Has anyone ever really been tied to the railroad tracks?

It’s been seen in old movies, but did it ever really happen?

Yes. There was a Dope article on it in 2007, which surprised me:

A wonderful fictional account here, The Swan, by Roald Dahl.
https://www.angelfire.com/md/Topperites/swan.html

In the original melodramas, why did the villain decide to use tying someone to the railroad tracks as a method of murder? It’s hardly likely to be ruled an accident.

So they could have plausible deniability and keep their hands clean?

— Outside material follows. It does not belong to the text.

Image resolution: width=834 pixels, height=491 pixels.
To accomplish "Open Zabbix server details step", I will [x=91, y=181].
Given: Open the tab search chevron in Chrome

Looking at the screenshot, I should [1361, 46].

Probably because it was dramatic and had a built in time clock for audiences. Tension, and all.

Because someone put a padlock on the old saw mill?

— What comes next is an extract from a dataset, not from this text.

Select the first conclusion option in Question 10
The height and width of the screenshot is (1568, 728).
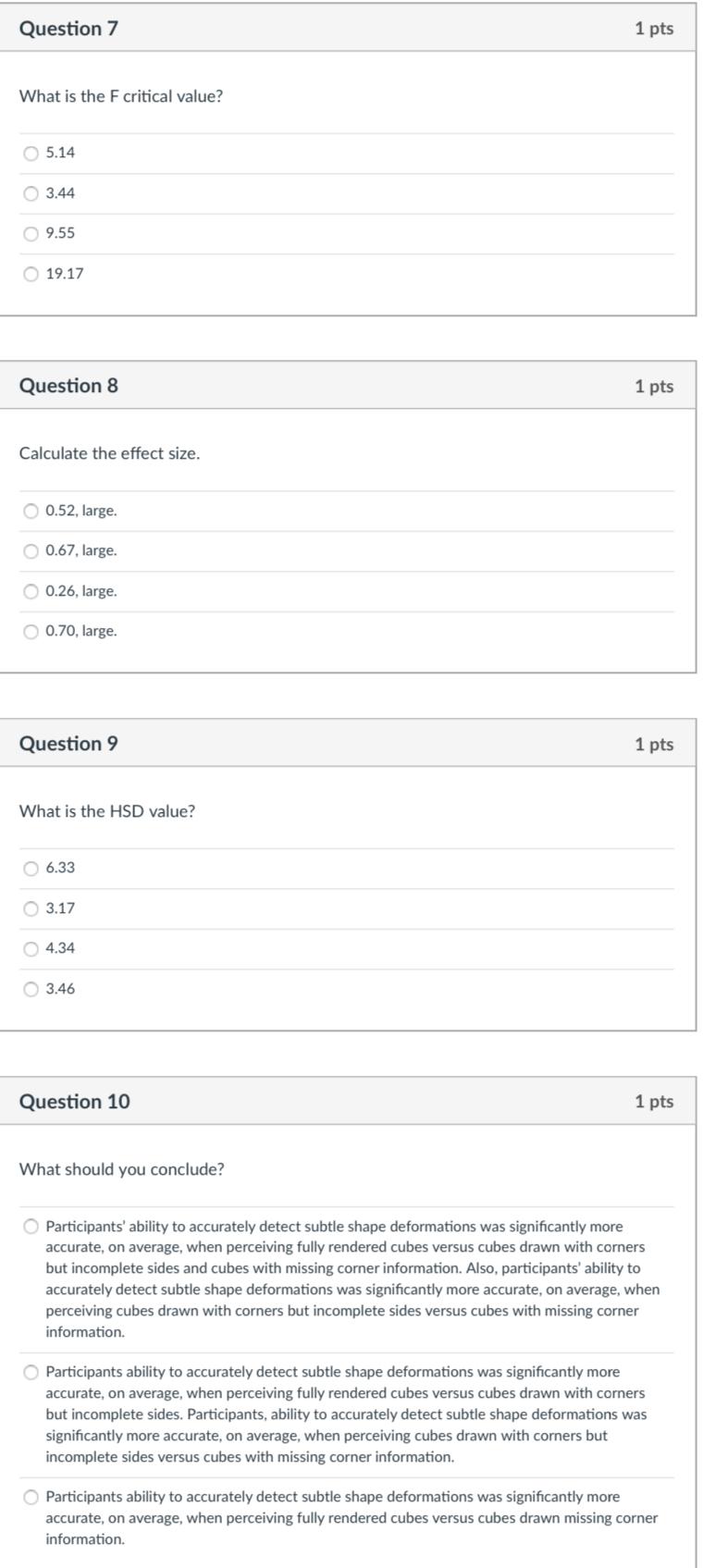[31, 1224]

So Lassie could get a chance to play the hero again, that egocentric pooch.

Reminds me of:

Dr. Evil:
Scott, I want you to meet daddy’s nemesis, Austin Powers.

Scott:
What, are you feedin’ him? Why don’t you just kill him?

Dr. Evil:
No, Scott, I have a better idea. I’m going to place him in an easily escapable situation involving an overly elaborate and exotic death.

Scott:
Why don’t you shoot him now? I mean, come on, I’ll go get a gun. We’ll shoot 'im together. It’ll be fun. BANG! Dead. Done.

Fat lotta good that did; all the rescuers were at the well looking for Timmy

I think it was a method of intimidation, to extract property or information, rather than murder.

According to a documentary I saw.

Salty Sam was tryin’ to stuff Sweet Sue in a burlap sack
He said, "If you don’t give me the deed to your ranch
I’m gonna throw you on the railroad tracks!"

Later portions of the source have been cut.